Hadoop

Hadoop Frequently Asked Questions

This document provides answers to frequently asked questions about Hadoop distributed by Cloudera for use on the Oracle Big Data Appliance(BDA).

QUESTIONS AND ANSWERS

Is the environment variable $HADOOP_HOME used in CDH 4.1.2 ?

On BDA V2.0.1 with CDH 4.1.2, $HADOOP_HOME has been deprecated. It is good practice to unset it if it was previously set.

In lieu of the environment variable $HADOOP_HOME what should be used in CDH 4.1.2 ?

On BDA V2.0.1 with CDH 4.1.2, use $HADOOP_MAPRED_HOME=/usr/lib/hadoop-0.20-mapreduce.

Should OS disks (/dev/sda, /dev/sdb) be used to store local data?
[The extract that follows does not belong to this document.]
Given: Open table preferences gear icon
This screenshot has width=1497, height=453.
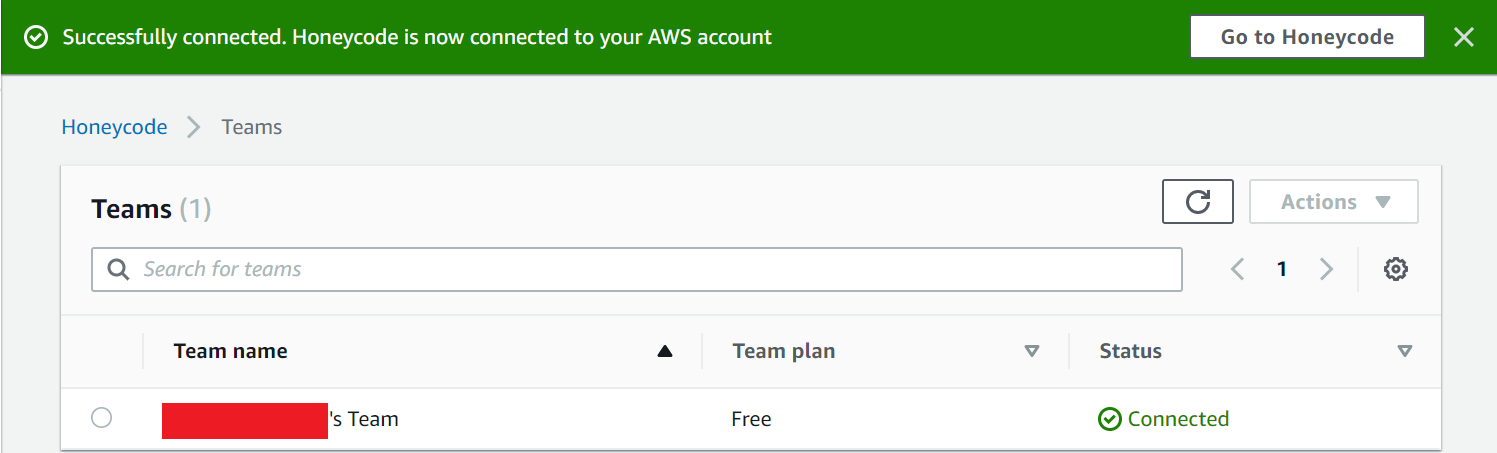Looking at the screenshot, I should tap(1396, 269).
HDFS data?

No, this is not recommended.

How can data on the OS disks be cleaned up, since storing it there is not recommended?
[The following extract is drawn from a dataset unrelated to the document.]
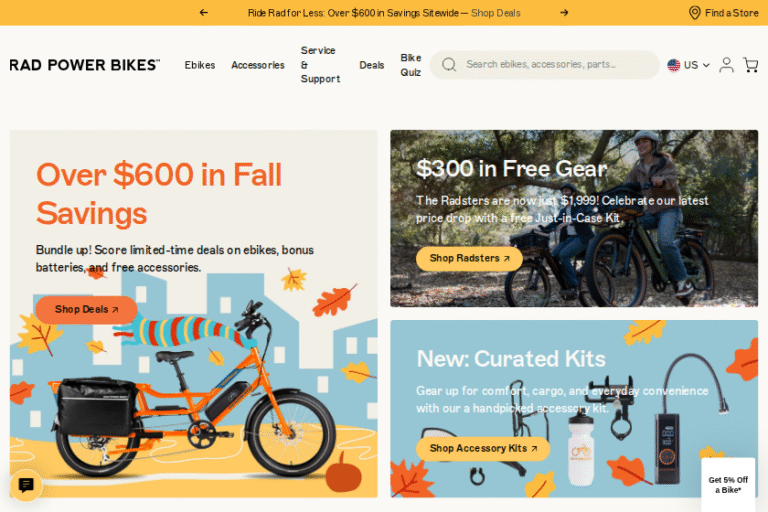Click the Shop Radsters button

[x=469, y=258]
Simply delete the data and it will be automatically cleaned upon the mirrored disk as well.

Does the Cloudera CDH Client have to be installed on all Exadata DB nodes?

If using Oracle SQL Connector for HDFS then yes, the CDH Client needs to be installed on all Exadata DB nodes. If using Oracle Loader for Hadoop then the CDH client does not have to be installed on all Exadata DB nodes.

If a disk goes bad and is replaced can you verify the disk is functional with regards to HDFS?

If a disk goes bad and is replaced you can verify the disk is functional with regards to the local file system by doing something like:

## copy a file to filesystem on that disk
# cp /<path>/<file> /u03/
# sync

## check for differences between the 2 files
# echo Checking copied file.
# diff /<path>/<file> /u03/.

## copy the file back and check for differences
# cp /u03/<file> /tmp/<file>
# sync
# echo Checking file after copying back.
# diff /<path>/<file> /tmp/<file>

There is no similar sequence which can be done to verify the disk is functional with regards to HDFS. This type of functionality is built into HDFS with in-built per block md5 checksums which are read back over time by the blockScanner on each DataNode and repaired via recopy of a healthy block as needed. Nothing needs to be done on to verify the disk is functional with regards to HDFS other than check that the disk is writable from the OS level as described.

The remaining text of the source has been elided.